[llvm-dev] RFC: A binary serialization format for MemProf

Hongtao Yu via llvm-dev llvm-dev at lists.llvm.org
Mon Oct 4 12:10:11 PDT 2021


Hello Snehasish,

It’s great to see this RFC about the profile format of the heap profiler since last the RFC. I have a couple questions about how calling contexts are stored and processed by the compiler:

  1.  How are recursive allocation contexts stored? Wondering if there’s any recursive compression performed. For example, a tree-based construction algorithm may create tree nodes recursively. Is each tree node object modeled by its unique dynamic context?
  2.  Will the contexts of a leaf function merged during compilation when the leaf function is not inlined? If so, where does the merging happen?

We have seen similar issues when working on CSSPGO (Context-sensitive PGO). I’m wondering if they could be a problem here.

Thanks,
Hongtao


From: Snehasish Kumar <snehasishk at google.com>
Date: Wednesday, September 29, 2021 at 3:17 PM
To: llvm-dev <llvm-dev at lists.llvm.org>, Vedant Kumar <vsk at apple.com>, Wenlei He <wenlei at fb.com>, andreybokhanko at gmail.com <andreybokhanko at gmail.com>, David Li <davidxl at google.com>, Teresa Johnson <tejohnson at google.com>
Subject: RFC: A binary serialization format for MemProf
This RFC contains the following:


* Proposal to introduce a new raw binary serialization format for heap allocation profiles

* Proposal to extend the PGO indexed format to hold heap allocation profiles
We look forward to your feedback on the proposals.
Authors: snehasishk at google.com<mailto:snehasishk at google.com>, davidxl at google.com<mailto:davidxl at google.com>, tejohnson at google.com<mailto:tejohnson at google.com>


Introduction

—-----------

The design of a sanitizer-based heap profiler (MemProf) was shared with llvm-dev in Jun 2020 [1]. Since then Teresa (@tejohnson) has added a sanitizer based heap profiler which can be enabled with -fmemory-profile. Today it writes out the data in a text format which can be inspected by users. We have used this to drive analyses of heap behaviour at Google. This RFC shares details on a binary serialization format for heap profiling data which can then be reused by the compiler to guide optimizations similar to traditional PGO.

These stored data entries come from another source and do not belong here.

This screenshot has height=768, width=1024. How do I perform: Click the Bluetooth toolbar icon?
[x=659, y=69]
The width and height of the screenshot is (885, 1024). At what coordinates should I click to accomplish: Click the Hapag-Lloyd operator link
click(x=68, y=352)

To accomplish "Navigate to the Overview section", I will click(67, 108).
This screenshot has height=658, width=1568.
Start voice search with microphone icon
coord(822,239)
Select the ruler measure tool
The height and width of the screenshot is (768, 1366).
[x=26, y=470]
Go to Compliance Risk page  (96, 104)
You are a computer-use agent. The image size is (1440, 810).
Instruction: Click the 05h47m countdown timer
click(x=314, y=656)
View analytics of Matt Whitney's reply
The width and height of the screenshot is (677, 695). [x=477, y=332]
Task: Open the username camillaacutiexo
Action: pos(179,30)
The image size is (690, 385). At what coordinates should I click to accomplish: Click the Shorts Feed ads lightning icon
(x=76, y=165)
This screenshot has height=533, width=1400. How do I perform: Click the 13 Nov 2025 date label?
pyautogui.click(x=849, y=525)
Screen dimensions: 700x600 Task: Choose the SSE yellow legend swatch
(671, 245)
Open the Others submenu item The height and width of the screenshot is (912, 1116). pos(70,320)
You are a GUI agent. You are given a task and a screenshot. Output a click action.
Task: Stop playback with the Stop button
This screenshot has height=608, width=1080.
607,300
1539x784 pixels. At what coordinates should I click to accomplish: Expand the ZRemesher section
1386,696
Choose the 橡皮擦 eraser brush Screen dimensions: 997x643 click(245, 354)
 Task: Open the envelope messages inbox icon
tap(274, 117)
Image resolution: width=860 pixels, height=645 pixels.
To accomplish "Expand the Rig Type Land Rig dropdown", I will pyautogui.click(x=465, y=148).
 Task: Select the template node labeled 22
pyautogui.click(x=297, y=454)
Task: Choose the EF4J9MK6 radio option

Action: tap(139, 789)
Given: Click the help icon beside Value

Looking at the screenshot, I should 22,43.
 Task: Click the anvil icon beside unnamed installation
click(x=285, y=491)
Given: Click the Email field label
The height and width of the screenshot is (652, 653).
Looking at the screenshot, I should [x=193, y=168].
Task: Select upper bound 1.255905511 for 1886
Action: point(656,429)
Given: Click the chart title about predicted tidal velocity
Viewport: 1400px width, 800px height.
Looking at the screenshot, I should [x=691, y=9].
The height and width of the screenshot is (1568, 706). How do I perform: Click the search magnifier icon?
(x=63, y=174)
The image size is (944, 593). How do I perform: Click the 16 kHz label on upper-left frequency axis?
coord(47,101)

Similar to the existing instrumentation based PGO, the binary heap profile data for PGHO has two forms. One is the raw data format that is used by the profiler runtime, and the other is the indexed profile format used by the compiler. The profile data with the indexed profile data format will be generated by llvm-profdata from the raw profile data offline. This allows a single binary profile file to hold the PGO and Memprof profiling data. Fig 1 below shows the binary format generation and use.


  ┌──────────────────┐ Raw Profile ┌───────────────┐     Indexed Profile (v8)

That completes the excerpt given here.